Coronavirus – Credit CDC PHIL
The news yesterday that a third member of the same family has contracted the novel coronavirus (see HPA: UK NCoV Cluster Expands To Three Cases) has prompted this third update of the past week from the World Health Organization’s GAR (Global Alert and Response) Network.
First the WHO Update, then I’ll return and try to put the events of this week into perspective.
16 February 2013 - The United Kingdom (UK) has informed WHO of another confirmed case of infection with the novel coronavirus (NCoV). This is the third case confirmed in the country this month and is in the same family cluster as the two recently confirmed cases.
The latest confirmed case does not have recent travel history outside the UK. The case is recovering from mild respiratory illness and is currently well.
The confirmation with NCoV in this case with no recent travel history indicates that infection was acquired in the UK. Although this new case offers further indications of person-to-person transmission, no sustained person-to-person transmission has been identified.
The Health Protection Agency (HPA) is following up on all close contacts who may have been exposed to the recently confirmed cases.
As of 16 February 2013, WHO is informed of a total of 12 confirmed cases of human infection with NCoV, including five deaths.
Based on the current situation and available information, WHO encourages all Member States to continue their surveillance for severe acute respiratory infections (SARI) and to carefully review any unusual patterns. Testing for the new coronavirus should be considered in patients with unexplained pneumonias, or in patients with unexplained severe, progressive or complicated respiratory illness not responding to treatment.
Any clusters of SARI or SARI in healthcare workers should be thoroughly investigated, regardless of where in the world they occur.
New cases and clusters of the NCoV should be reported promptly both to national health authorities and to WHO.
WHO does not advise special screening at points of entry with regard to this event nor does it recommend that any travel or trade restrictions be applied.
WHO continues to closely monitor the situation.
We will probably see an epidemiological update and a revised EU Risk Assessment from the ECDC on this cluster over the next few days as well.
This story has prompted considerable global media attention and speculation, and while the potential certainly exists for a greater global impact, it is worth noting that most of the time when novel viruses manage to jump to humans, they sputter briefly and then recede.

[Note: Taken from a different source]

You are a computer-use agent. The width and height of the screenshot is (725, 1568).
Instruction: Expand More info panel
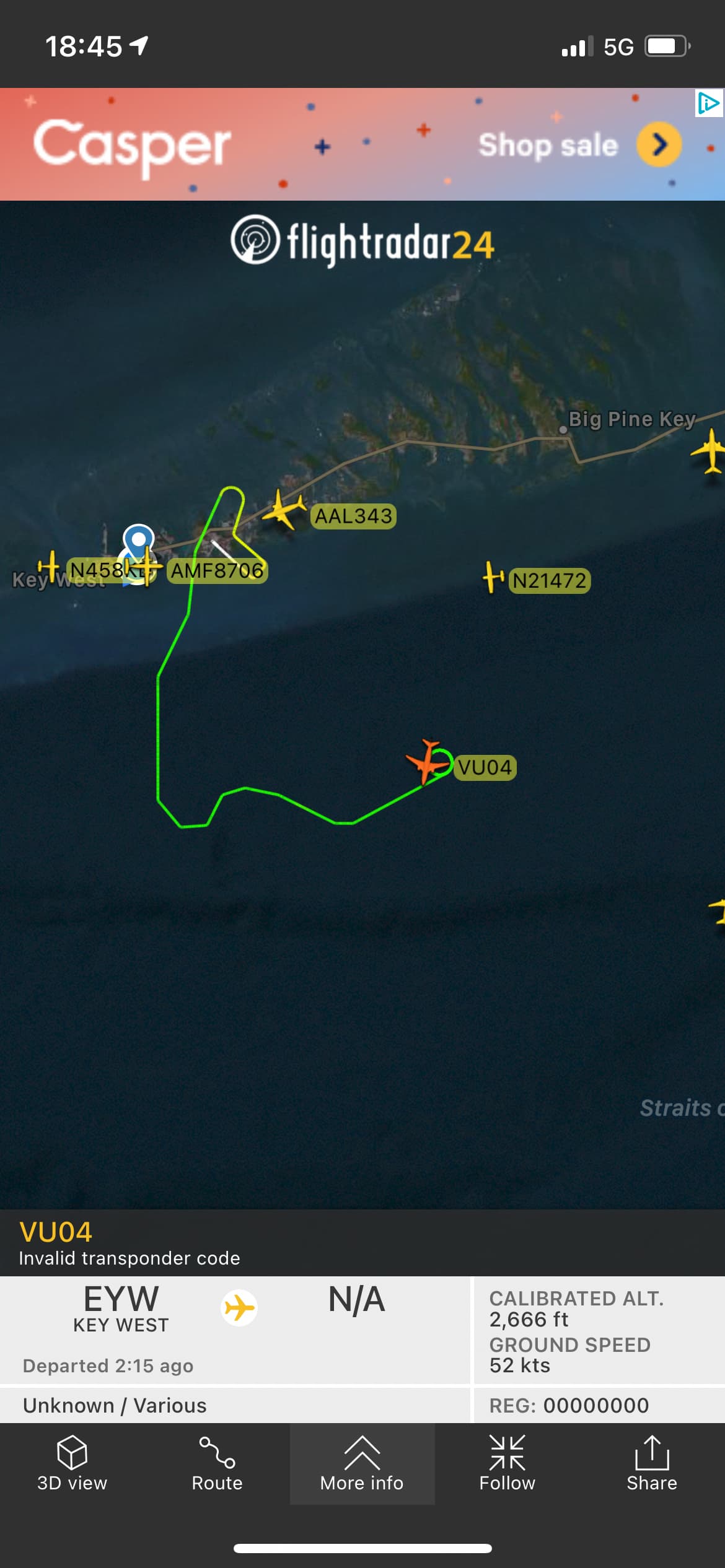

Last August in Novel Viruses & Chekhov’s Gun, I went over some of these viral `pretenders’ that have tried, and thus-far failed, to establish themselves in the human population.
Of course, today’s failure is no predictor of what may happen tomorrow.
Viruses – particularly RNA viruses – evolve at a tremendous rate. Meaning we should not be lulled into complacency simply because an emergent virus fails to make it in the human species on its first few attempts.
Sometimes the only ingredients they need are more time and more opportunities. Of course, sometimes it never happens, no matter how many chances the virus gets.
Seventeen years after the H5N1 virus was first detected in Hong Kong, we remain alert to the possibility that it could become a `humanized’ influenza. That risk will likely remain with us for years to come.
And the future with this emerging coronavirus is equally unknowable.
NCoV may simply continue to make brief but dramatic jumps to humans - much as Nipah, Hendra, H5N1, Lyssavirus, Ebola, and Marburg have done - or it might disappear completely over time.
Perhaps least likely, but certainly not beyond the realm of possibility, we could see NCoV adapt well enough to human physiology to pose a genuine global health threat.
While that sort of worst case outcome is always in the back of our minds, it is somewhat reassuring if you remember:
While all pandemics are caused by novel viruses, not all novel viruses produce pandemics.
Of course, the flip side to this logic is we know that another pandemic will almost certainly occur, we just don’t know when, or from what source.
So we watch emerging viruses like NCoV closely, not because we are convinced it represents the `next big one’ - but because we know that someday - a virus will come along that does.